I noticed that some objects in the ELGnotqso clustering catalogs were being classified as quasars in isQSO_randomforest. Specifically, I ran the following code snippet. The last two lines should have shape zero (because there should be no quasars in ELGnotqso) but they do not! It seems that preSelection was type int, but should have been type bool; this meant that preSelection was not being applied so objects with W1 > 22.3, W2 > 22.3, etc were being mistakenly classified as quasars.

import numpy as np
from astropy.io import fits
from astropy.table import Table, join
from desitarget.cuts import isELG_colors, notinELG_mask, isQSO_randomforest
import healpy as hp
from scipy.interpolate import RectBivariateSpline
from scipy.interpolate import NearestNDInterpolator

zmin = 0.8
zmax = 1.1

full_file = fits.open('/global/cfs/cdirs/desi/survey/catalogs/Y1/LSS/iron/LSScats/v1.5/ELG_LOPnotqso_full_HPmapcut.dat.fits')[1].data # Is this actually the right file? ok, need to look at my old scripts ....
cat = fits.open('/global/cfs/cdirs/desi/survey/catalogs/Y1/LSS/iron/LSScats/v1.5/ELG_LOPnotqso_clustering.dat.fits')[1].data

cat = join(cat, full_file, keys='TARGETID')
cat = cat[(cat['Z'] >= zmin) & (cat['Z'] <= zmax)]

import time

flux_g_ext_corr = 10**(0.4 * cat['EBV'] * 3.214) * cat['FLUX_G'] 
flux_r_ext_corr = 10**(0.4 * cat['EBV'] * 2.165) * cat['FLUX_R'] 
flux_z_ext_corr = 10**(0.4 * cat['EBV'] * 1.211) * cat['FLUX_Z']
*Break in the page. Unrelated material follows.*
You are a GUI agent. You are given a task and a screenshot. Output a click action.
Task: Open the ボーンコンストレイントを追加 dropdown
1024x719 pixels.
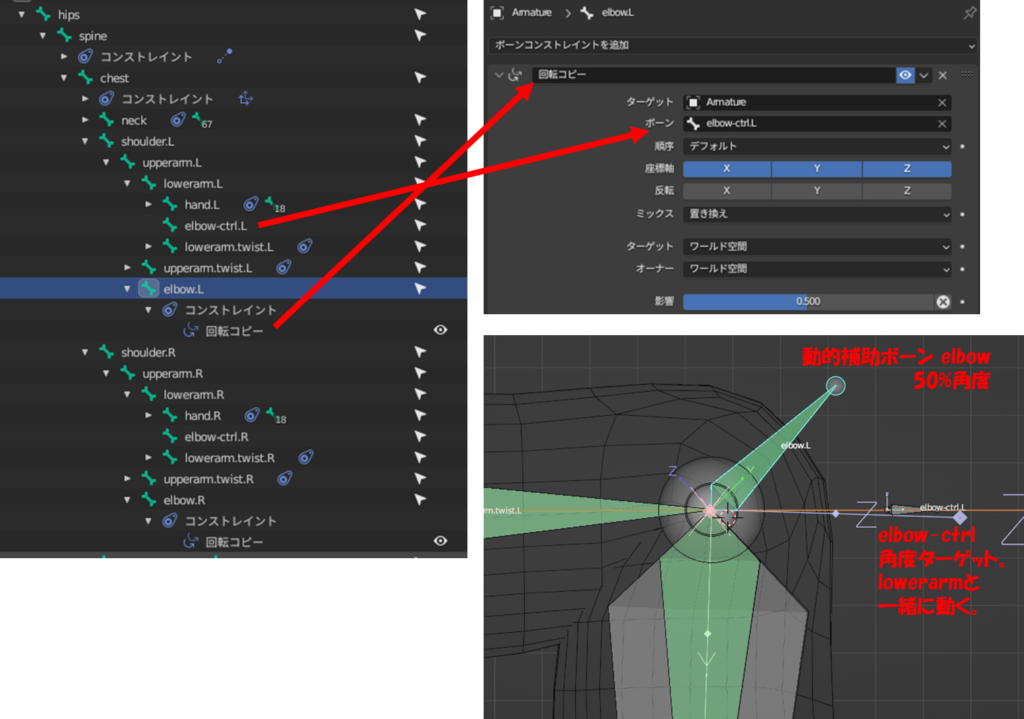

flux_w1 = 10**(0.4 * cat['EBV'] * 0.184) * cat['FLUX_W1'] 
flux_w2 = 10**(0.4 * cat['EBV'] * 0.113) * cat['FLUX_W2'] 

outS = isQSO_randomforest(gflux=flux_g_ext_corr,
	rflux=flux_r_ext_corr,
	zflux=flux_z_ext_corr,
	maskbits=cat['MASKBITS'],
	w1flux=flux_w1,
	w2flux=flux_w2,
	objtype=cat['MORPHTYPE'],
	gnobs=cat['NOBS_G'],
	rnobs=cat['NOBS_R'],
	znobs=cat['NOBS_Z'],
	primary=np.ones_like(cat['NOBS_Z']),
	ra=cat['RA_1'],
	dec=cat['DEC_1'],
	south=True) # I guess south can be either True or False
	
outN = isQSO_randomforest(flux_g_ext_corr,
	flux_r_ext_corr,
	flux_z_ext_corr,
	cat['MASKBITS'],
	flux_w1,
	flux_w2,
	cat['MORPHTYPE'],
	cat['NOBS_G'],
	cat['NOBS_R'],
	cat['NOBS_Z'],
	np.ones_like(cat['NOBS_Z']),
	cat['RA_1'],
	cat['DEC_1'],
	south=False) # I guess south can be either True or False
	

# These should be zero but they're not!!!	
print(np.shape(np.where((outS == 1) & (cat['PHOTSYS_1'] == 'S') & (22.5-2.5*np.log10(flux_w1)
< 22.3) & (22.5-2.5*np.log10(flux_w2) < 22.3) & (22.5-2.5*np.log10(flux_r_ext_corr) < 23)
& (22.5-2.5*np.log10(flux_r_ext_corr) > 16.5) & (cat['MORPHTYPE'] == 'PSF')
)))

print(np.shape(np.where((outN == 1) & (cat['PHOTSYS_1'] == 'N')& (22.5-2.5*np.log10(flux_w1)
< 22.3) & (22.5-2.5*np.log10(flux_w2) < 22.3) & (22.5-2.5*np.log10(flux_r_ext_corr) < 23)
& (22.5-2.5*np.log10(flux_r_ext_corr) > 16.5) & (cat['MORPHTYPE'] == 'PSF')
)))

@coveralls
Copy link

Coverage Status

coverage: 41.104% (+0.003%) from 41.101%
when pulling 0dd522c on fix_bug_qso_rf
into b7c4e61 on main.

@geordie666
Copy link
Contributor

Thanks, @akrolewski.

This change would not be backward-compatible, which we usually try to avoid. So, we have a choice to make:

  • Rewrite this with a kwarg (e.g. fix_pre_selection=False) that, for catalog work, you could pass as True. Then, if fix_pre_selection==True you would apply your recasting as a Boolean.
  • Acknowledge that this is a bug and just break backward-compatibility.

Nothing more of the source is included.